It is also good to see more eyes and ears exposed to stories from hard-hit Cantabs, as coverage of what they’re facing has again extended beyond The Press, and into prime time radio and TV slots, spearheaded by the likes of journalists John Campbell and Patrick Gower.

Yet as the media has shone a light on the $270 million EQC has spent on re-repairs, it is worth noting the Crown has to date allocated $1.48 billion towards bailing out the failed private insurer, AMI, in the wake of the Canterbury quakes.

I don’t want to diminish the strife represented by this $270 million, but the amount set aside for Southern Response - the agency formed to take over AMI’s quake claims - is five times larger.

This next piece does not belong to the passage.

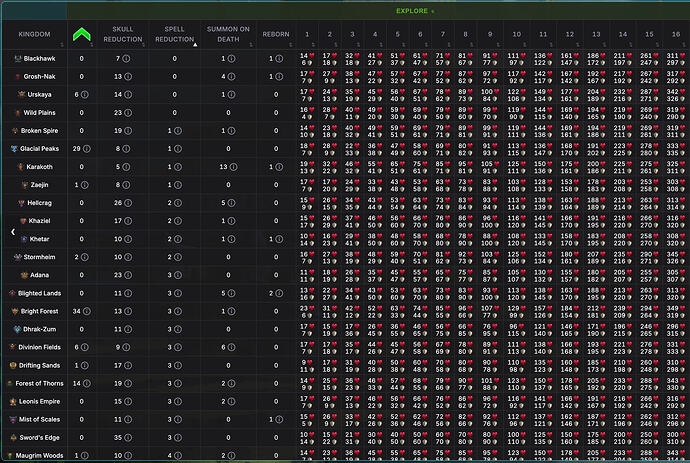Click info icon beside Blighted Lands reborn 2
Image resolution: width=690 pixels, height=463 pixels.
(x=279, y=293)
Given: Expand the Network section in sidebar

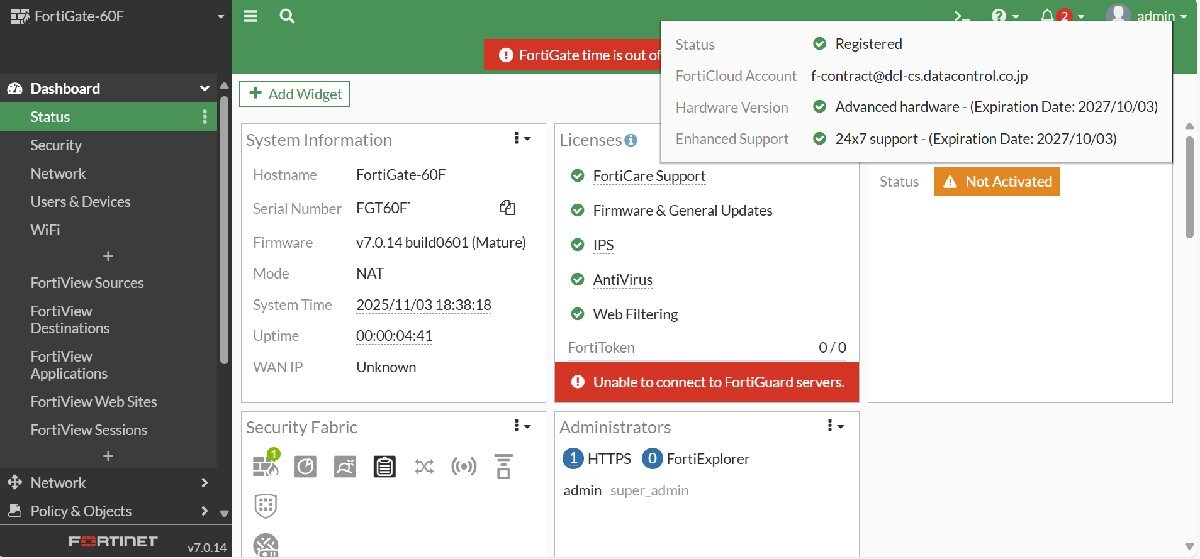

And while part of the debacle around the EQC re-repairs issue is that the former Minister Responsible for EQC, Gerry Brownlee, in June 2016 estimated the overall cost of this to only be $60 million to $70 million, the cost blowout around Southern Response is even greater.

In March 2012, Treasury's "best estimate of the likely cost of the AMI support package over its life" was only $98 million. So the $1.48 billion bill taxpayers now face is 15 times larger than what was initially expected.

The most recent extension of funding for Southern Response was a hefty $230 million.

Buried in the 2017 Budget, news of this “blowout” hardly made national headlines.

The greater the grillings Brownlee and EQC CEO, Sid Miller, receive by media for EQC’s shortcoming, the more evident the lack of such scrutiny of AMI’s directors becomes.

The costs EQC faces stem from failings of a scheme we are lucky to have in New Zealand, which broadly succeeded in getting Canterbury back on its feet.

Yet the overblown costs taxpayers face for Southern Response is the result of a private insurer concentrating too much of its risk in Christchurch and not buying enough reinsurance.

Which is worse?

How unfair is it that AMI’s former board (consisting of John Balmforth, Kerry Nolan, Richard Flower, Brian Gargiulo, Trevor Kerr, Philip Shewell, and David Wolfenden) hasn’t received renewed scrutiny each time the Crown has dug further into its pockets to cover the cost of the bail out?

Sure, the EQC re-repairs situation is easier for people to relate to, thus is more palatable to the mainstream media, as it has been detrimental to a number of Canterbury households and is far from being resolved. Whereas the AMI bailout is just a set of numbers on a balance sheet for the general public.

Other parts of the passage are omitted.